Zwölf Bücher hat er mittlerweile zu theologischen Themen verfasst, die Skripte entstanden zum Teil auch in Kirchlauter, wo er Stunden lang über der Bibel "brütet", wie sein Gastgeber Peter Kirchner beobachtet hat.
Im Verlauf der zurückliegenden 25 Jahren hat sich einiges geändert. Der Hochschulprofessor kann immer besser Deutsch, obwohl es in Kerala höchstens zwei, drei Leute gibt, die Deutsch sprechen, aber "wir sind auch älter geworfen", gibt Peter Kirchner zu: "Früher haben wir bis in die Morgenstunden über Gott und die Welt, meist über Gott geredet, jetzt geht er aber schon vor mir ins Bett."

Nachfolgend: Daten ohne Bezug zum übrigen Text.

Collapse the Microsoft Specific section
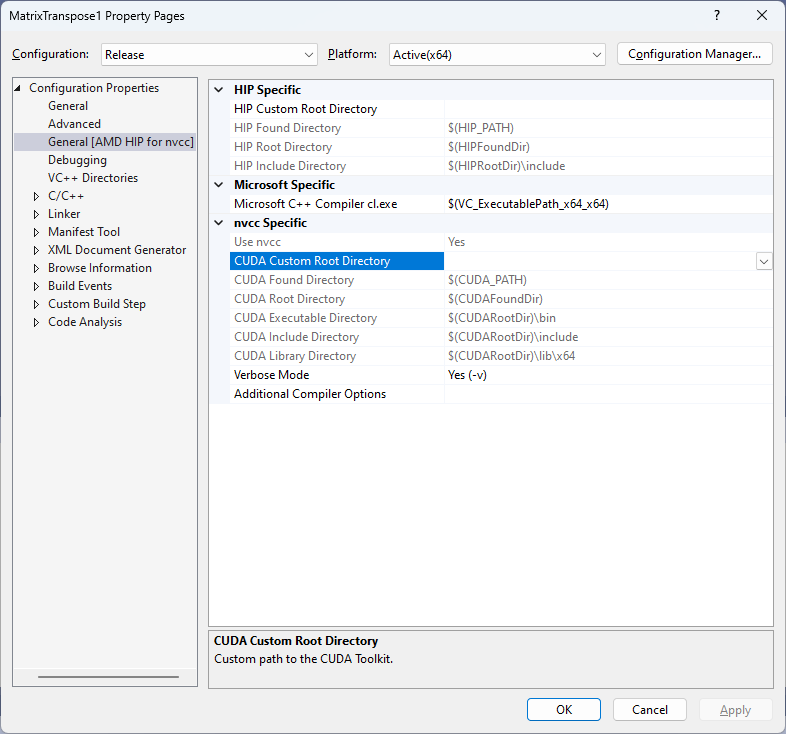The height and width of the screenshot is (734, 786). pyautogui.click(x=219, y=185)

Pauls Vita liest sich echt spannend. Unter zehn Geschwistern aufgewachsen, studierte er zunächst vier Jahre lang Atomphysik, um dann quasi in die Metaphysik zu wechseln.

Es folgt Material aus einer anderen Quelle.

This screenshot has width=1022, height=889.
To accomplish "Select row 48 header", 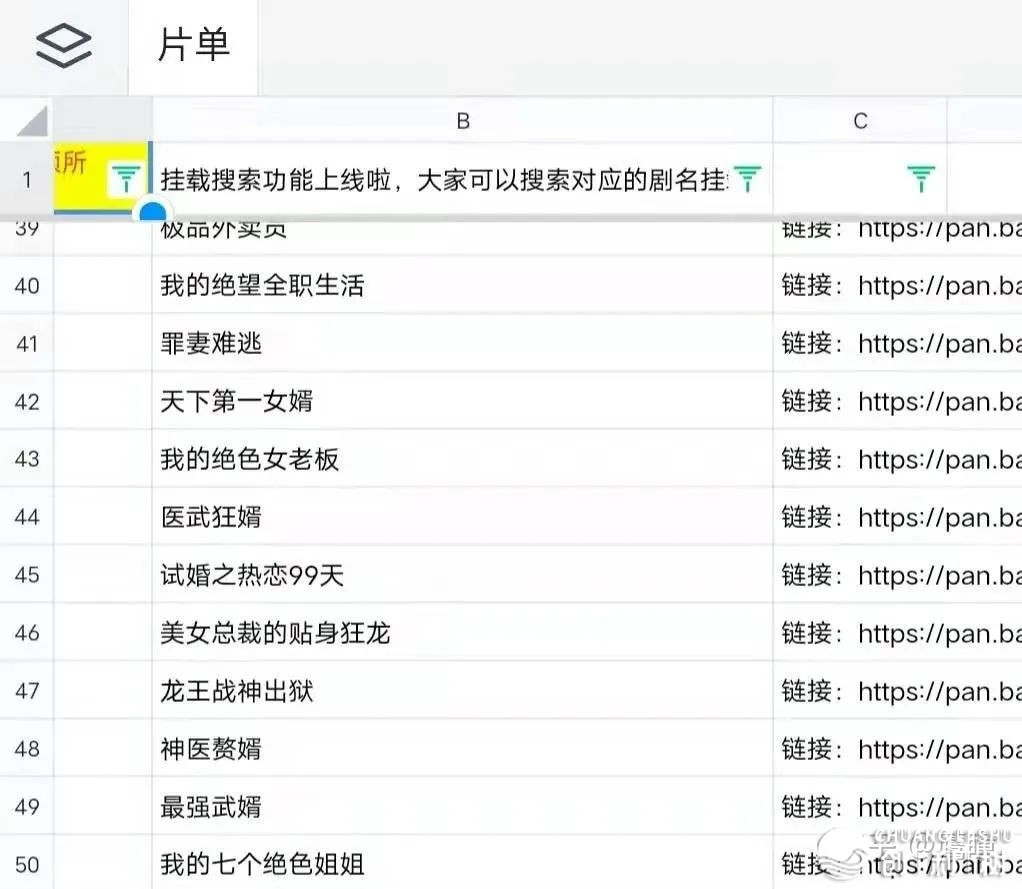I will point(27,749).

"Ich wollte schon immer Priester werden", berichtet Thomas Paul. Wie auch einer seiner Brüder. Eine Schwester wurde Nonne. Sein Cousin schaffte es zum Kardinal und auch seinen Schülern gelang der Aufstieg: "Zwei wurde Kardinäle von Kerala, das 40 Millionen Einwohner zählt, fünf wurden Erzbischöfe, 17 Bischöfe."
In Deutschland suchte Thomas Paul stets den Kontakt zu Geistesgrößen. Hans Küng hat er getroffen, Karl Rahner zählte er zu seinen guten Freunden. "Als Doktorand habe ich an seinen Lesungen über die Offenbarung teilgenommen und alle Abende durchgehalten. Später sind wir zusammen zu Symposien nach Wien gereist und ich habe ihn auch nach Indien eingehalten, was er mit einer Bemerkung abgelehnt hat: Ich bin krank und dumm."
Im Haus Kirchner laufen die Vorbereitungen auf das Priesterjubiläum auf Hochtouren, was auch so manche Änderung erfordert. "Beim Essen mussten wir uns bisher komplett auf Fisch umstellen, aber jetzt isst er sogar eine Weißwurst", erzählt Peter Kirchner über seinen Gast ais Indien.